Um das formas de verificar que uma relação, de amor mas também de amizade, ainda está viva: ter imediatamente vontade, ao ser informado de algo divertido, inesperado ou incongruente, de partilhar a informação com a pessoa em questão, mesmo sabendo que o assunto lhe interessa pouco. A desilusão: perceber que ainda temos vontade de lhe dizer mas que, mesmo sendo nós a fazê-lo, o assunto lhe interessa pouco. O princípio do fim: ainda pensar em dizer-lhe mas chegar à conclusão de que não vale a pena fazê-lo porque o assunto não lhe interessa.
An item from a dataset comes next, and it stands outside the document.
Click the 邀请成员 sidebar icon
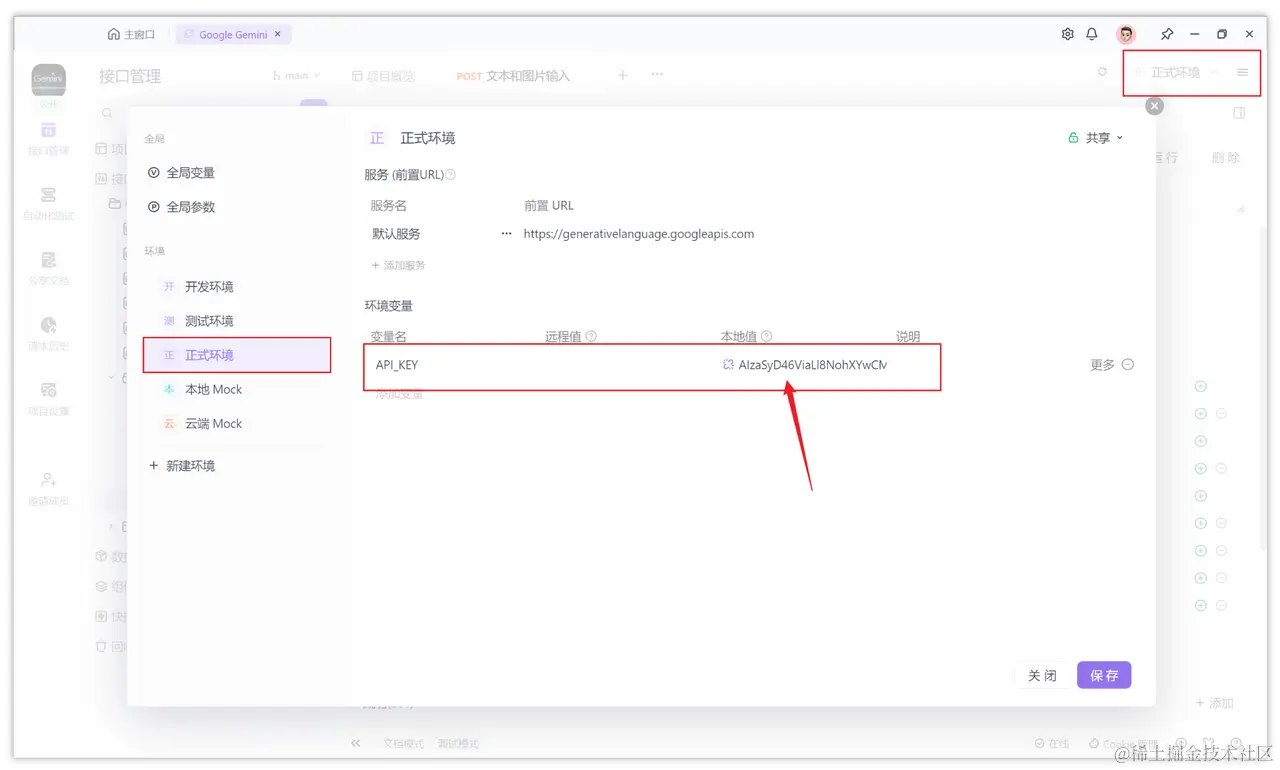Viewport: 1280px width, 770px height. pos(48,487)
Às vezes, quando vêem certos comportamentos em novelas televisivas, as pessoas dizem “mas olha que isto acontece na vida real” ou “há pessoas assim”. Houve uma altura em que eu achava que isso não era verdade. Porque as novelas são simplistas e as pessoas são complexas. Hoje penso que é muitas vezes verdade. Porque as pessoas, embora complexas, tendem a imitar a má ficção a que assistem.
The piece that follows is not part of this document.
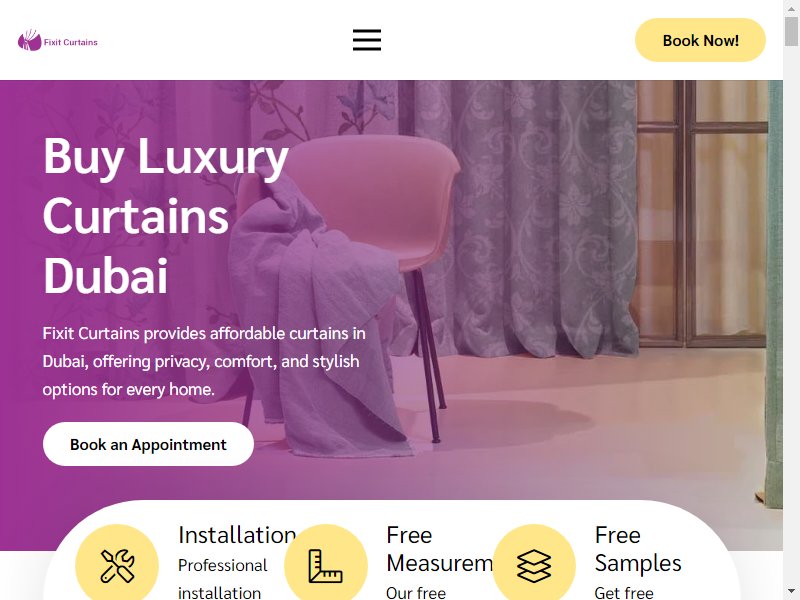Open the hamburger navigation menu
The height and width of the screenshot is (600, 800).
pyautogui.click(x=367, y=40)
(Por que é que de repente me lembrei de coisas como os Morangos com Açúcar e da Carolina Patrocínio?)
O metro de Paris pode ser dos mais completos do mundo (aparentemente, nenhum edifício da cidade se encontra a mais de 500 metros de uma estação) mas não é agradável. E, em mais de vinte anos (período em que não visitei Paris), não evoluiu. Muitas carruagens estão degradadas. A maioria das estações é feia e poucas têm acesso por escadas rolantes. O metro de Lisboa é melhor. O do Porto é muito melhor mas não é um verdadeiro metro (isto pode custar-me caro). Numa estação de Paris, em momento de acalmia no fluxo de passageiros, uma ratazana passeava calmamente sob uma cadeira de plástico. Um parente do Ratatouille?
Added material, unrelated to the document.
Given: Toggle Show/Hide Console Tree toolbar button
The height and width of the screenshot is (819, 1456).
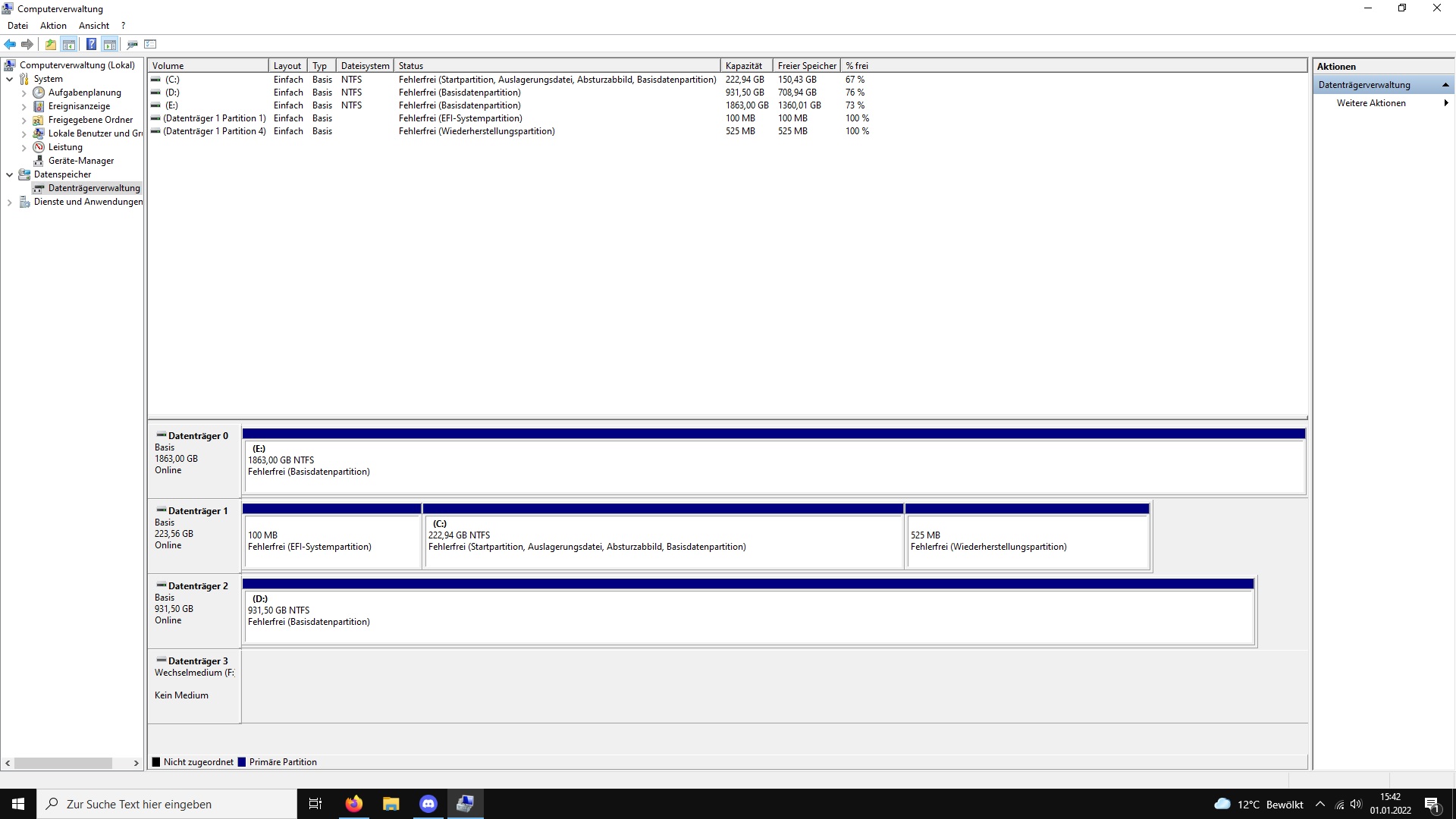Looking at the screenshot, I should click(69, 44).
Entraram na estação de Bir-Hakeim e saíram duas estações depois. Um casal e um miúdo. A mulher arrastava uma bicicleta infantil. A origem portuguesa era óbvia ainda antes de algum deles dizer uma palavra. A mulher, rechonchuda, com trinta e poucos anos, podia ter acabado de sair de uma aldeia de Trás-os-Montes. Da Trás-os-Montes dos anos sessenta. Quando falou, para o miúdo irrequieto e barulhento, a sensação foi reforçada. Tinha uma voz cantada, transmontana, estranha de ouvir em plena cidade-luz. Pensei em meter conversa. Mas, como muitas vezes nestas situações, fiquei na dúvida: há uma certa liberdade em falar uma língua que ninguém entende. Dizer “olá” pareceu-me quase uma intromissão. Um acto agressivo. Enquanto ponderava o assunto, o metro parou numa estação e eles saíram.
Em todo o lado, as pessoas nos transportes públicos e especialmente no metro onde não há sequer vista, adquirem uma melancolia peculiar. Como se a viagem fosse um momento de pausa em que tudo pode ser recontextualizado. Para o melhor e para o pior.